====== Dataset content

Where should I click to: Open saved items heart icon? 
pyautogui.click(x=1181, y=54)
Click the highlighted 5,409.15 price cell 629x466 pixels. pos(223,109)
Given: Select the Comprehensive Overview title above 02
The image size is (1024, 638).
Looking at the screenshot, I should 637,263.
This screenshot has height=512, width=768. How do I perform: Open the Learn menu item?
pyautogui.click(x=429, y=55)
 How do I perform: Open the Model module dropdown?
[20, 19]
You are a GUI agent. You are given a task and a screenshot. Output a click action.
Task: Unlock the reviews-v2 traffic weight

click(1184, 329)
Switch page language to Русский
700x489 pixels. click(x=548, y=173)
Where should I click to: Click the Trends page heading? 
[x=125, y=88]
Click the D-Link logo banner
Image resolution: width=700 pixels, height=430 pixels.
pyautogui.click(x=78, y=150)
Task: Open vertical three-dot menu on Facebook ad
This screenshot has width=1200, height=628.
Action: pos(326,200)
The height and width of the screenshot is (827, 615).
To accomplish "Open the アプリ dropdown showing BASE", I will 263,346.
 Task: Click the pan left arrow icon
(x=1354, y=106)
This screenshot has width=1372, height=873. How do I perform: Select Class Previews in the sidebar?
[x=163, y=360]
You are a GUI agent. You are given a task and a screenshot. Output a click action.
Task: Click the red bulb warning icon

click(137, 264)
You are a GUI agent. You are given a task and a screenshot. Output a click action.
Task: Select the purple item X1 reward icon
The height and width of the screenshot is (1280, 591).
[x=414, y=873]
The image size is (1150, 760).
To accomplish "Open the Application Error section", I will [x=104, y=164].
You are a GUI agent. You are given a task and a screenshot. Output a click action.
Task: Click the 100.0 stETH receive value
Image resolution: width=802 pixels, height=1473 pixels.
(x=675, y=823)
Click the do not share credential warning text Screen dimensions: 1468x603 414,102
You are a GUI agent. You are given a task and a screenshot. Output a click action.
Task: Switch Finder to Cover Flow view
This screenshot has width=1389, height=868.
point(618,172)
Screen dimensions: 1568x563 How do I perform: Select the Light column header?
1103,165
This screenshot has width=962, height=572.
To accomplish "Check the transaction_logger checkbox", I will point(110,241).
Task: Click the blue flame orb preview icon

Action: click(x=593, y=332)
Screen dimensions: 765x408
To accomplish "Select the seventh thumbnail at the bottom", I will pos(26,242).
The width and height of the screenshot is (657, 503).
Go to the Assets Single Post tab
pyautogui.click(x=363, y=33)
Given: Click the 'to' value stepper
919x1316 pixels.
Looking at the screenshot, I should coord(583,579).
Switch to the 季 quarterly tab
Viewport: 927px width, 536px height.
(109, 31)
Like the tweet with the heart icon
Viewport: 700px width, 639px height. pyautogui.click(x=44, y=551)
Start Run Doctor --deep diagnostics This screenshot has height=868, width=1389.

============

▶ [Exercise details]: Please repeat the lines between the one holding "How do I perform: Open the Model" and the one holding "pyautogui.click(x=78, y=150)", inclusive.

▶ [Final result]:
 How do I perform: Open the Model module dropdown?
[20, 19]
You are a GUI agent. You are given a task and a screenshot. Output a click action.
Task: Unlock the reviews-v2 traffic weight

click(1184, 329)
Switch page language to Русский
700x489 pixels. click(x=548, y=173)
Where should I click to: Click the Trends page heading? 
[x=125, y=88]
Click the D-Link logo banner
Image resolution: width=700 pixels, height=430 pixels.
pyautogui.click(x=78, y=150)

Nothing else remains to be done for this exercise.